- [Excerpt to read]
----

- Born: 1962 (age 63–64) Zagreb, PR Croatia, Yugoslavia
- Occupations: Film, television and theater director
- Spouse: Mira Furlan ​ ​(m. 1998; died 2021)​
- Children: 1

= Goran Gajić =

Serbian director

Goran Gajić (Горан Гајић; born 1962) is a Serbian film, television and theater director. He has directed media in English and Serbo-Croatian.

== Personal Life and Career ==
His wife was actress Mira Furlan, and they have one son, Marko Lav. In 1998, he directed his wife (playing Delenn) in And All My Dreams, Torn Asunder, an episode of Babylon 5. They were married until her death on 20 January 2021.

In 1995, he directed an award-winning adaptation of Antigone. The play was performed at Hudson Guild Theatre in Los Angeles.

He has also worked as a writer (The Seventh Day), and actor (Strangler vs. Strangler). In the 1980s he also directed Plavi Orkestar music videos for their tracks "Kad mi kažeš paša" (When You Tell Me Pasha) and "Suada" (Suada).

----

- [Supplied information]
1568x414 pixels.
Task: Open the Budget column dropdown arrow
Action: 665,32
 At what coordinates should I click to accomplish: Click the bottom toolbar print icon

----

- [Request A]
Decide whether each statement agrees with the profile of Goran Gajić, and support each yes or no with the deciding words quoted from it: (i) Gajić's adaptation of Antigone was staged in Los Angeles; (ii) Gajić worked as an actor on The Seventh Day; (iii) Gajić directed music videos for Plavi Orkestar in the 1980s.
- [Request B]
Carry the profile of Goran Gajić forward from its last sentence.

- [Answer A]
(i) Yes: "The play was performed at Hudson Guild Theatre in Los Angeles."
(ii) No: "He has also worked as a writer (The Seventh Day)"
(iii) Yes: "In the 1980s he also directed Plavi Orkestar music videos"

- [Answer B]
==Filmography==
As director:
1. The Storks Will Return (2007–2008) – 25 episodes
2. Theater in the House – 1 episode: "Taj prokleti kutnjak" (2007)
3. The Inner Circle (2003)
4. Sheena – 2 episodes: "Treasure of Sienna Mende" (2001), "Return of the Native" (2002)
5. Oz – 2 episodes: "The Bill of Wrongs" (2000), "Revenge Is Sweet" (2001)
6. Level 9 – 1 episode: "Wetware" (2001)
7. The Beat – 1 episode: "Dark End of the Street"
8. Babylon 5 – 1 episode: "And All My Dreams, Torn Asunder" (1998)
9. Dear Video (1991)
10. There Are No Unfortunate Tourists Here (1990)
11. The Fall of Rock'n'Roll / How Rock'n'Roll was Ruined (1989) – segment "Ne šalji mi pisma"
12. Laibach: Victory Under the Sun (1988)
13. The Seventh Day (1987)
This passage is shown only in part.